• _Dataset_:
------------------------------------
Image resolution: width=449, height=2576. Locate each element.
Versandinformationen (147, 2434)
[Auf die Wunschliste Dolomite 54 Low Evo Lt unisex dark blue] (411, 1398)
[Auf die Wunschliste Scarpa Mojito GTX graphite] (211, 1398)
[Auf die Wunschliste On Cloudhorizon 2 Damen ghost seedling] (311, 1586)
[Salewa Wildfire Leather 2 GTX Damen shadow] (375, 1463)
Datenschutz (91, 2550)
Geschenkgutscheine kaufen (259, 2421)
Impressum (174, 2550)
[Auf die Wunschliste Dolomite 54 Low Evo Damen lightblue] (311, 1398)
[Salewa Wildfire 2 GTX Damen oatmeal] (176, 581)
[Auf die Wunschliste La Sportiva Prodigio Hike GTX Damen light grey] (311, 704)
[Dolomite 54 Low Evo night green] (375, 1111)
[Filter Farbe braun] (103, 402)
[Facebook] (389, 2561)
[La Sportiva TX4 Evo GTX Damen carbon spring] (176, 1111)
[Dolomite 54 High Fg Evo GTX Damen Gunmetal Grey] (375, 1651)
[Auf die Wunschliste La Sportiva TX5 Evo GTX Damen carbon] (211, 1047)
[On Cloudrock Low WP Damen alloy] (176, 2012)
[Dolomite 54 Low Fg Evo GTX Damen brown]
------------------------------------
• _How to complete this task_: Your task is to transcribe the material, which must come out exactly as written.

• _Exercise answer_:
Image resolution: width=449, height=2576. Locate each element.
Versandinformationen (147, 2434)
[Auf die Wunschliste Dolomite 54 Low Evo Lt unisex dark blue] (411, 1398)
[Auf die Wunschliste Scarpa Mojito GTX graphite] (211, 1398)
[Auf die Wunschliste On Cloudhorizon 2 Damen ghost seedling] (311, 1586)
[Salewa Wildfire Leather 2 GTX Damen shadow] (375, 1463)
Datenschutz (91, 2550)
Geschenkgutscheine kaufen (259, 2421)
Impressum (174, 2550)
[Auf die Wunschliste Dolomite 54 Low Evo Damen lightblue] (311, 1398)
[Salewa Wildfire 2 GTX Damen oatmeal] (176, 581)
[Auf die Wunschliste La Sportiva Prodigio Hike GTX Damen light grey] (311, 704)
[Dolomite 54 Low Evo night green] (375, 1111)
[Filter Farbe braun] (103, 402)
[Facebook] (389, 2561)
[La Sportiva TX4 Evo GTX Damen carbon spring] (176, 1111)
[Dolomite 54 High Fg Evo GTX Damen Gunmetal Grey] (375, 1651)
[Auf die Wunschliste La Sportiva TX5 Evo GTX Damen carbon] (211, 1047)
[On Cloudrock Low WP Damen alloy] (176, 2012)
[Dolomite 54 Low Fg Evo GTX Damen brown]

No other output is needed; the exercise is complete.